→ Opdracht:
Kloppen de volgende uitspraken met de tekst over het schorsingsverzoek? Beantwoord elke uitspraak met ja of nee en citeer de woorden uit de tekst die de doorslag geven.
(a) De disciplinaire straf van opsluiting in een strafcel duurt veertien dagen.
(b) De ordemaatregel van camera-observatie is opgelegd wegens het bedreigen van personeel.
(c) Beide maatregelen gaan in op 10 januari 2016.

→ Te analyseren tekst:
* * *
Nummer : 16/89/SGA
Betreft : [klager] datum: 18 januari 2016
De voorzitter van de beroepscommissie als bedoeld in artikel 69, tweede lid, van de Penitentiaire beginselenwet (Pbw) heeft kennisgenomen van een bij het secretariaat van de Raad ingekomen verzoekschrift, ingediend door mr. J.F. van der Brugge, namens
[...], verder verzoeker te noemen, verblijvende in de penitentiaire inrichting (p.i.) Groot Alphen.
Verzoeker vraagt om schorsing, met toepassing van artikel 66, eerste lid, van de Pbw, van de (verdere) tenuitvoerlegging van de beslissingen van de directeur van voormelde inrichting van 11 januari 2016 en van 12 januari 2016, respectievelijk
inhoudende:
a. de oplegging van een disciplinaire straf van opsluiting in een strafcel voor de duur van veertien dagen, ingaande op 10 januari 2016 om 13.40 uur en eindigende op 24 januari 2016 om 13.40 uur, wegens het ernstig bedreigen van personeel;
b. de oplegging van een ordemaatregel van camera-observatie door middel van cameratoezicht, voor de duur van twaalf dagen, ingaande op 12 januari 2016 om 13.40 uur en eindigende op 24 januari 2016 om 13.40 uur. Deze ordemaatregel is aan verzoeker
opgelegd in verband met verzoekers gemoedstoestand.
* * *
Verzamelde gegevens:

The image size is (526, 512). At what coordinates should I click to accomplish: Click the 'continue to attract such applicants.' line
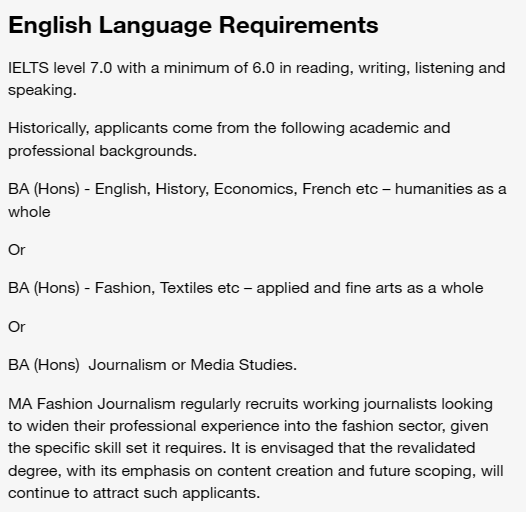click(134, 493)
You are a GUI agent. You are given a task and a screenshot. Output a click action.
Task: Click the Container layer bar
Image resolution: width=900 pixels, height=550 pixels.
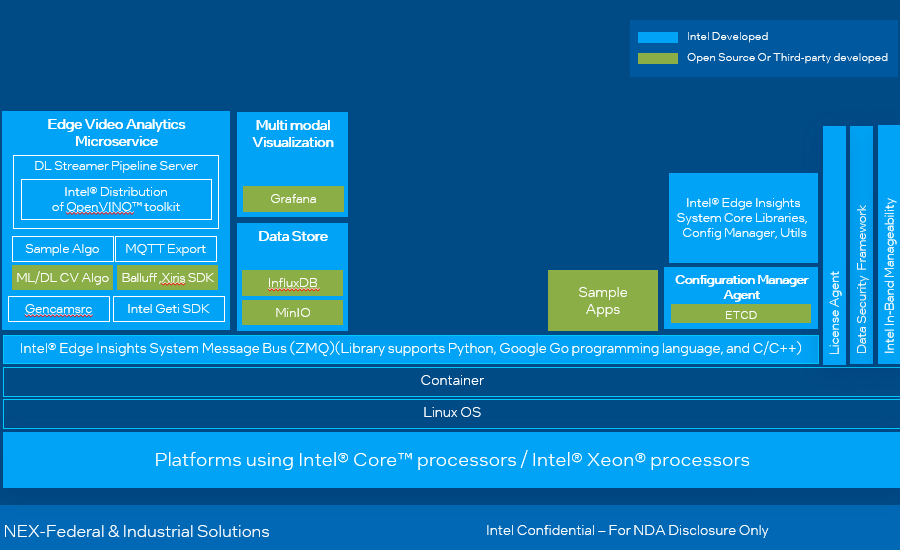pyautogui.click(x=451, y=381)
* * *
→ Uitgewerkte oplossing:
(a) Ja: "voor de duur van veertien dagen"
(b) Nee: "in verband met verzoekers gemoedstoestand"
(c) Nee: "ingaande op 12 januari 2016 om 13.40 uur"